§ Written instruction
Can you repeat every one of the rows below word for word, changing nothing?
+++++
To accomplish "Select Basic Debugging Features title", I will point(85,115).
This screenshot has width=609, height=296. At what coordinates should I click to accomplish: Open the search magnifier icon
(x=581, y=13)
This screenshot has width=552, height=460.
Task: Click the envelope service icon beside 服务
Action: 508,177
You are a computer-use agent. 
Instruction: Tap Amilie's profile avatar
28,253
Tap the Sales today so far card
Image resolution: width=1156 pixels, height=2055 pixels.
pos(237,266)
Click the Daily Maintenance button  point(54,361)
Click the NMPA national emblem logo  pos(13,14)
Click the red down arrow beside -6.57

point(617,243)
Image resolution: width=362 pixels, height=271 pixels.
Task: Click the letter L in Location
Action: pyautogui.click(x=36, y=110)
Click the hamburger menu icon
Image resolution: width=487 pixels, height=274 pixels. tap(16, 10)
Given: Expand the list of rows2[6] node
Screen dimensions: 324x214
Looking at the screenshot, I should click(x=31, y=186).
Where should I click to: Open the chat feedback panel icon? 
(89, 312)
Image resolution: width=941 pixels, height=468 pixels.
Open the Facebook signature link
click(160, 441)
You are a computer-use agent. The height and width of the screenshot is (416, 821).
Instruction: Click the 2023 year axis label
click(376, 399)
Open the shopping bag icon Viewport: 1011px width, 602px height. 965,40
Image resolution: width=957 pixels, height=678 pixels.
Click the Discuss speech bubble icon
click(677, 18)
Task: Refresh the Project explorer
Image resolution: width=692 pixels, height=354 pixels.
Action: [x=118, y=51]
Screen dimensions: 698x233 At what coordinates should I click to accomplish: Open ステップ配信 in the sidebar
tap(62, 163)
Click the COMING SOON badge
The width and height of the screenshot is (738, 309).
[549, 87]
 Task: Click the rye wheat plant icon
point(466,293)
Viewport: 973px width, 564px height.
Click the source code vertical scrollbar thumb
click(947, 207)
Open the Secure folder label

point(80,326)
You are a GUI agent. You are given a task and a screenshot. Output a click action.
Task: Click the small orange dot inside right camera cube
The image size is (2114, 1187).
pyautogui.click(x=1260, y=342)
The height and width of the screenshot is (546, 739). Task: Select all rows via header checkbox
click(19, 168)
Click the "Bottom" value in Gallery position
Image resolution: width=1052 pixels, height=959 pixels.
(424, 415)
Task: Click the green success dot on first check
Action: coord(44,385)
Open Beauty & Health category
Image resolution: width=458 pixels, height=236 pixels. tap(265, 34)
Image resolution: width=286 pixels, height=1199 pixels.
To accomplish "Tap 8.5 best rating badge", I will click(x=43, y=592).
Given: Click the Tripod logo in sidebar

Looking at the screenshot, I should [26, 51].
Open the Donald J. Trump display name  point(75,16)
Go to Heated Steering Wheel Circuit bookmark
+++++
§ Exercise solution
To accomplish "Select Basic Debugging Features title", I will point(85,115).
This screenshot has width=609, height=296. At what coordinates should I click to accomplish: Open the search magnifier icon
(x=581, y=13)
This screenshot has width=552, height=460.
Task: Click the envelope service icon beside 服务
Action: 508,177
You are a computer-use agent. 
Instruction: Tap Amilie's profile avatar
28,253
Tap the Sales today so far card
Image resolution: width=1156 pixels, height=2055 pixels.
pos(237,266)
Click the Daily Maintenance button  point(54,361)
Click the NMPA national emblem logo  pos(13,14)
Click the red down arrow beside -6.57

point(617,243)
Image resolution: width=362 pixels, height=271 pixels.
Task: Click the letter L in Location
Action: pyautogui.click(x=36, y=110)
Click the hamburger menu icon
Image resolution: width=487 pixels, height=274 pixels. tap(16, 10)
Given: Expand the list of rows2[6] node
Screen dimensions: 324x214
Looking at the screenshot, I should click(x=31, y=186).
Where should I click to: Open the chat feedback panel icon? 
(89, 312)
Image resolution: width=941 pixels, height=468 pixels.
Open the Facebook signature link
click(160, 441)
You are a computer-use agent. The height and width of the screenshot is (416, 821).
Instruction: Click the 2023 year axis label
click(376, 399)
Open the shopping bag icon Viewport: 1011px width, 602px height. 965,40
Image resolution: width=957 pixels, height=678 pixels.
Click the Discuss speech bubble icon
click(677, 18)
Task: Refresh the Project explorer
Image resolution: width=692 pixels, height=354 pixels.
Action: [x=118, y=51]
Screen dimensions: 698x233 At what coordinates should I click to accomplish: Open ステップ配信 in the sidebar
tap(62, 163)
Click the COMING SOON badge
The width and height of the screenshot is (738, 309).
[549, 87]
 Task: Click the rye wheat plant icon
point(466,293)
Viewport: 973px width, 564px height.
Click the source code vertical scrollbar thumb
click(947, 207)
Open the Secure folder label

point(80,326)
You are a GUI agent. You are given a task and a screenshot. Output a click action.
Task: Click the small orange dot inside right camera cube
The image size is (2114, 1187).
pyautogui.click(x=1260, y=342)
The height and width of the screenshot is (546, 739). Task: Select all rows via header checkbox
click(19, 168)
Click the "Bottom" value in Gallery position
Image resolution: width=1052 pixels, height=959 pixels.
(424, 415)
Task: Click the green success dot on first check
Action: coord(44,385)
Open Beauty & Health category
Image resolution: width=458 pixels, height=236 pixels. tap(265, 34)
Image resolution: width=286 pixels, height=1199 pixels.
To accomplish "Tap 8.5 best rating badge", I will click(x=43, y=592).
Given: Click the Tripod logo in sidebar

Looking at the screenshot, I should [26, 51].
Open the Donald J. Trump display name  point(75,16)
Go to Heated Steering Wheel Circuit bookmark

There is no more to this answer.